Saved data entries:
▼

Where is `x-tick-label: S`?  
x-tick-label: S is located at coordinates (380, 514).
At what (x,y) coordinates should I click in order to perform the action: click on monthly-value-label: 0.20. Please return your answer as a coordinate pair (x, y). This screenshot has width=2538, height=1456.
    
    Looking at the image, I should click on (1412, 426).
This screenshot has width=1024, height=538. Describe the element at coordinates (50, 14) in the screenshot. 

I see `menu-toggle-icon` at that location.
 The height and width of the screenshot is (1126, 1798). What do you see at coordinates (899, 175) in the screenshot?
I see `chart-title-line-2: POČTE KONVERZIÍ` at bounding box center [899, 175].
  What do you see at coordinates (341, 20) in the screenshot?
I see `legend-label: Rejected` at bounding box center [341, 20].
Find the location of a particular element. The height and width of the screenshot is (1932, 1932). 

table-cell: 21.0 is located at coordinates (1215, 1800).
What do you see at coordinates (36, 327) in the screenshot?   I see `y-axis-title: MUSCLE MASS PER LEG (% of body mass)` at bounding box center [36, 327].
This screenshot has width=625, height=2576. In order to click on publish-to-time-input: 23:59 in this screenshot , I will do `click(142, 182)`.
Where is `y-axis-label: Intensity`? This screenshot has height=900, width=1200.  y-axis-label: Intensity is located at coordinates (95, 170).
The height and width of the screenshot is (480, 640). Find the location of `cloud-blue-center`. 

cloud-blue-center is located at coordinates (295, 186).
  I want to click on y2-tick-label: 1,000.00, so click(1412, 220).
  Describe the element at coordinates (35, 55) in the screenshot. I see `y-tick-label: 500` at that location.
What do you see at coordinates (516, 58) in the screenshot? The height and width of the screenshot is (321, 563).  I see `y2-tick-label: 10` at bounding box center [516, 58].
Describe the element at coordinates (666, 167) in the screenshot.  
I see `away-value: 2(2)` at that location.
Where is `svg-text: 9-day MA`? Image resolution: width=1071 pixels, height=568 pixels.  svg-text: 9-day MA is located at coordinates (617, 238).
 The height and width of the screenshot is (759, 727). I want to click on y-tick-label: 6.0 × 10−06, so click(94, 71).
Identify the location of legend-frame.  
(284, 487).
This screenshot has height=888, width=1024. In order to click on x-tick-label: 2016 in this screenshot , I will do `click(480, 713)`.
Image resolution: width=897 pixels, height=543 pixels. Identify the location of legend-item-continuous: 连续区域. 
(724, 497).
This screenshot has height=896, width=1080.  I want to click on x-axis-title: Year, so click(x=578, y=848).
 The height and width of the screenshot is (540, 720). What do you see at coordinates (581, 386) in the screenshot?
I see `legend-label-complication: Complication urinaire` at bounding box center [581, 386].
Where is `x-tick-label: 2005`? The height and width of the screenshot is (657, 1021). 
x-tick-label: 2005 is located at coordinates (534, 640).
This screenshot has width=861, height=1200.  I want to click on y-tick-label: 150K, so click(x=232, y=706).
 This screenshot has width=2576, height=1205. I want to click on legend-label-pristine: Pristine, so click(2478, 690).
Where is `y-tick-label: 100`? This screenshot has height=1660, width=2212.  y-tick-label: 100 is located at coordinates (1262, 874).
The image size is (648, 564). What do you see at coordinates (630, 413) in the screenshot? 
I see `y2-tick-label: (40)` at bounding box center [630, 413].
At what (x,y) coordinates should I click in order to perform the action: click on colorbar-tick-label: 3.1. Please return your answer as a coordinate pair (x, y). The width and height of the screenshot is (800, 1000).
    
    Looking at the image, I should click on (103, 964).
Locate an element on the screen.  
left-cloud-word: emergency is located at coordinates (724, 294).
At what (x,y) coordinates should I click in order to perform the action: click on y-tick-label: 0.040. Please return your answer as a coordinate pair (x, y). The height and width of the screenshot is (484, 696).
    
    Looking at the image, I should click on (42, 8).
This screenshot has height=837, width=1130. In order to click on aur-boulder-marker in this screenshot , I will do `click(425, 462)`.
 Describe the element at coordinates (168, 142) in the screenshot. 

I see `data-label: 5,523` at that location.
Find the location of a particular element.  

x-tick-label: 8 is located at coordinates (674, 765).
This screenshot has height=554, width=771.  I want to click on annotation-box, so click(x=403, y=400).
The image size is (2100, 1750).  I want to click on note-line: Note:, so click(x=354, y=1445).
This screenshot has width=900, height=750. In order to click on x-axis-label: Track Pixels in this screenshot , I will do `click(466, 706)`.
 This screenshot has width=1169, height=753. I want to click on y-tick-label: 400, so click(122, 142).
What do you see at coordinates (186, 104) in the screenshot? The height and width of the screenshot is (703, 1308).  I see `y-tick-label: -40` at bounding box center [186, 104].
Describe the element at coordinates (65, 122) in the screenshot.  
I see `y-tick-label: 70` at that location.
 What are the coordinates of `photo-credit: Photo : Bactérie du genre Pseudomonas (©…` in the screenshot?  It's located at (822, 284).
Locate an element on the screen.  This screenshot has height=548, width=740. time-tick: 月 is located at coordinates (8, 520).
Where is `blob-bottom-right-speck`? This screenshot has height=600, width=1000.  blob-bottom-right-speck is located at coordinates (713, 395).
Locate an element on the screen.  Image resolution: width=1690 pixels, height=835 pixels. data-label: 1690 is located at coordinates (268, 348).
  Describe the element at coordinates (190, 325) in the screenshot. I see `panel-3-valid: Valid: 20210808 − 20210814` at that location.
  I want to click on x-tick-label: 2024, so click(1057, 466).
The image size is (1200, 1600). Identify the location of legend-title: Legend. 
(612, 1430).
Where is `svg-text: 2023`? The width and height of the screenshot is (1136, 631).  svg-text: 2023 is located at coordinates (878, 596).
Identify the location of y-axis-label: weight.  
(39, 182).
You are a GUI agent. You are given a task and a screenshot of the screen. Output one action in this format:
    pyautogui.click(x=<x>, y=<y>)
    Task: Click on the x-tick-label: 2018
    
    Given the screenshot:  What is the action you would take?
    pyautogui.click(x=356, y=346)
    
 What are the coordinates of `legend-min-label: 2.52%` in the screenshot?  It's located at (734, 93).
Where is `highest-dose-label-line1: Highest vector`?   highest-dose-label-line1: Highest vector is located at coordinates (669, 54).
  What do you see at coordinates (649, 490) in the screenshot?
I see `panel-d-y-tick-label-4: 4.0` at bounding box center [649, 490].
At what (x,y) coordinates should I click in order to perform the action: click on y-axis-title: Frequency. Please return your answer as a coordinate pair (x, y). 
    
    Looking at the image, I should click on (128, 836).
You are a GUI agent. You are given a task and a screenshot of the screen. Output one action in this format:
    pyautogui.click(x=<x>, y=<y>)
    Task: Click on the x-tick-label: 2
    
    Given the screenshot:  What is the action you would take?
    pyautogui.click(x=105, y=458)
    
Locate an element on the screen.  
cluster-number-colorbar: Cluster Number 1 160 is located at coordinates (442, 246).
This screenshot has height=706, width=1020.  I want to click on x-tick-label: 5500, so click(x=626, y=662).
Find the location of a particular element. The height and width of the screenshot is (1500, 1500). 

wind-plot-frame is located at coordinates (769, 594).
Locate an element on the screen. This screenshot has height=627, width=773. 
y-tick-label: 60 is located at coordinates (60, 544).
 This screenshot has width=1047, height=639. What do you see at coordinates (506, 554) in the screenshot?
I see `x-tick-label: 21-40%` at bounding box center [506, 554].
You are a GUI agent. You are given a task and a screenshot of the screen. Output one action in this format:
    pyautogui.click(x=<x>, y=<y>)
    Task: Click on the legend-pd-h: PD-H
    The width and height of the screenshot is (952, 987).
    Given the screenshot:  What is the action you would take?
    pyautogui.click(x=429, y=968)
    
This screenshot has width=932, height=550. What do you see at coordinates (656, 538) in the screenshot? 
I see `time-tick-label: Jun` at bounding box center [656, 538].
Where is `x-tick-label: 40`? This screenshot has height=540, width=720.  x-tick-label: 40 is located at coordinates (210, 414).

▲

Instructions to follow :: Copy every line of the listing above word for word.

Written response ::
Where is `x-tick-label: S`?  
x-tick-label: S is located at coordinates (380, 514).
At what (x,y) coordinates should I click in order to perform the action: click on monthly-value-label: 0.20. Please return your answer as a coordinate pair (x, y). This screenshot has width=2538, height=1456.
    
    Looking at the image, I should click on (1412, 426).
This screenshot has width=1024, height=538. Describe the element at coordinates (50, 14) in the screenshot. 

I see `menu-toggle-icon` at that location.
 The height and width of the screenshot is (1126, 1798). What do you see at coordinates (899, 175) in the screenshot?
I see `chart-title-line-2: POČTE KONVERZIÍ` at bounding box center [899, 175].
  What do you see at coordinates (341, 20) in the screenshot?
I see `legend-label: Rejected` at bounding box center [341, 20].
Find the location of a particular element. The height and width of the screenshot is (1932, 1932). 

table-cell: 21.0 is located at coordinates (1215, 1800).
What do you see at coordinates (36, 327) in the screenshot?   I see `y-axis-title: MUSCLE MASS PER LEG (% of body mass)` at bounding box center [36, 327].
This screenshot has width=625, height=2576. In order to click on publish-to-time-input: 23:59 in this screenshot , I will do `click(142, 182)`.
Where is `y-axis-label: Intensity`? This screenshot has height=900, width=1200.  y-axis-label: Intensity is located at coordinates (95, 170).
The height and width of the screenshot is (480, 640). Find the location of `cloud-blue-center`. 

cloud-blue-center is located at coordinates (295, 186).
  I want to click on y2-tick-label: 1,000.00, so click(1412, 220).
  Describe the element at coordinates (35, 55) in the screenshot. I see `y-tick-label: 500` at that location.
What do you see at coordinates (516, 58) in the screenshot? The height and width of the screenshot is (321, 563).  I see `y2-tick-label: 10` at bounding box center [516, 58].
Describe the element at coordinates (666, 167) in the screenshot.  
I see `away-value: 2(2)` at that location.
Where is `svg-text: 9-day MA`? Image resolution: width=1071 pixels, height=568 pixels.  svg-text: 9-day MA is located at coordinates (617, 238).
 The height and width of the screenshot is (759, 727). I want to click on y-tick-label: 6.0 × 10−06, so click(94, 71).
Identify the location of legend-frame.  
(284, 487).
This screenshot has height=888, width=1024. In order to click on x-tick-label: 2016 in this screenshot , I will do `click(480, 713)`.
Image resolution: width=897 pixels, height=543 pixels. Identify the location of legend-item-continuous: 连续区域. 
(724, 497).
This screenshot has height=896, width=1080.  I want to click on x-axis-title: Year, so click(x=578, y=848).
 The height and width of the screenshot is (540, 720). What do you see at coordinates (581, 386) in the screenshot?
I see `legend-label-complication: Complication urinaire` at bounding box center [581, 386].
Where is `x-tick-label: 2005`? The height and width of the screenshot is (657, 1021). 
x-tick-label: 2005 is located at coordinates (534, 640).
This screenshot has width=861, height=1200.  I want to click on y-tick-label: 150K, so click(x=232, y=706).
 This screenshot has width=2576, height=1205. I want to click on legend-label-pristine: Pristine, so click(2478, 690).
Where is `y-tick-label: 100`? This screenshot has height=1660, width=2212.  y-tick-label: 100 is located at coordinates (1262, 874).
The image size is (648, 564). What do you see at coordinates (630, 413) in the screenshot? 
I see `y2-tick-label: (40)` at bounding box center [630, 413].
At what (x,y) coordinates should I click in order to perform the action: click on colorbar-tick-label: 3.1. Please return your answer as a coordinate pair (x, y). The width and height of the screenshot is (800, 1000).
    
    Looking at the image, I should click on (103, 964).
Locate an element on the screen.  
left-cloud-word: emergency is located at coordinates (724, 294).
At what (x,y) coordinates should I click in order to perform the action: click on y-tick-label: 0.040. Please return your answer as a coordinate pair (x, y). The height and width of the screenshot is (484, 696).
    
    Looking at the image, I should click on (42, 8).
This screenshot has height=837, width=1130. In order to click on aur-boulder-marker in this screenshot , I will do `click(425, 462)`.
 Describe the element at coordinates (168, 142) in the screenshot. 

I see `data-label: 5,523` at that location.
Find the location of a particular element.  

x-tick-label: 8 is located at coordinates (674, 765).
This screenshot has height=554, width=771.  I want to click on annotation-box, so click(x=403, y=400).
The image size is (2100, 1750).  I want to click on note-line: Note:, so click(x=354, y=1445).
This screenshot has width=900, height=750. In order to click on x-axis-label: Track Pixels in this screenshot , I will do `click(466, 706)`.
 This screenshot has width=1169, height=753. I want to click on y-tick-label: 400, so click(122, 142).
What do you see at coordinates (186, 104) in the screenshot? The height and width of the screenshot is (703, 1308).  I see `y-tick-label: -40` at bounding box center [186, 104].
Describe the element at coordinates (65, 122) in the screenshot.  
I see `y-tick-label: 70` at that location.
 What are the coordinates of `photo-credit: Photo : Bactérie du genre Pseudomonas (©…` in the screenshot?  It's located at (822, 284).
Locate an element on the screen.  This screenshot has height=548, width=740. time-tick: 月 is located at coordinates (8, 520).
Where is `blob-bottom-right-speck`? This screenshot has height=600, width=1000.  blob-bottom-right-speck is located at coordinates (713, 395).
Locate an element on the screen.  Image resolution: width=1690 pixels, height=835 pixels. data-label: 1690 is located at coordinates (268, 348).
  Describe the element at coordinates (190, 325) in the screenshot. I see `panel-3-valid: Valid: 20210808 − 20210814` at that location.
  I want to click on x-tick-label: 2024, so click(1057, 466).
The image size is (1200, 1600). Identify the location of legend-title: Legend. 
(612, 1430).
Where is `svg-text: 2023`? The width and height of the screenshot is (1136, 631).  svg-text: 2023 is located at coordinates (878, 596).
Identify the location of y-axis-label: weight.  
(39, 182).
You are a GUI agent. You are given a task and a screenshot of the screen. Output one action in this format:
    pyautogui.click(x=<x>, y=<y>)
    Task: Click on the x-tick-label: 2018
    
    Given the screenshot:  What is the action you would take?
    pyautogui.click(x=356, y=346)
    
 What are the coordinates of `legend-min-label: 2.52%` in the screenshot?  It's located at (734, 93).
Where is `highest-dose-label-line1: Highest vector`?   highest-dose-label-line1: Highest vector is located at coordinates (669, 54).
  What do you see at coordinates (649, 490) in the screenshot?
I see `panel-d-y-tick-label-4: 4.0` at bounding box center [649, 490].
At what (x,y) coordinates should I click in order to perform the action: click on y-axis-title: Frequency. Please return your answer as a coordinate pair (x, y). 
    
    Looking at the image, I should click on (128, 836).
You are a GUI agent. You are given a task and a screenshot of the screen. Output one action in this format:
    pyautogui.click(x=<x>, y=<y>)
    Task: Click on the x-tick-label: 2
    
    Given the screenshot:  What is the action you would take?
    pyautogui.click(x=105, y=458)
    
Locate an element on the screen.  
cluster-number-colorbar: Cluster Number 1 160 is located at coordinates (442, 246).
This screenshot has height=706, width=1020.  I want to click on x-tick-label: 5500, so click(x=626, y=662).
Find the location of a particular element. The height and width of the screenshot is (1500, 1500). 

wind-plot-frame is located at coordinates (769, 594).
Locate an element on the screen. This screenshot has height=627, width=773. 
y-tick-label: 60 is located at coordinates (60, 544).
 This screenshot has width=1047, height=639. What do you see at coordinates (506, 554) in the screenshot?
I see `x-tick-label: 21-40%` at bounding box center [506, 554].
You are a GUI agent. You are given a task and a screenshot of the screen. Output one action in this format:
    pyautogui.click(x=<x>, y=<y>)
    Task: Click on the legend-pd-h: PD-H
    The width and height of the screenshot is (952, 987).
    Given the screenshot:  What is the action you would take?
    pyautogui.click(x=429, y=968)
    
This screenshot has width=932, height=550. What do you see at coordinates (656, 538) in the screenshot? 
I see `time-tick-label: Jun` at bounding box center [656, 538].
Where is `x-tick-label: 40`? This screenshot has height=540, width=720.  x-tick-label: 40 is located at coordinates (210, 414).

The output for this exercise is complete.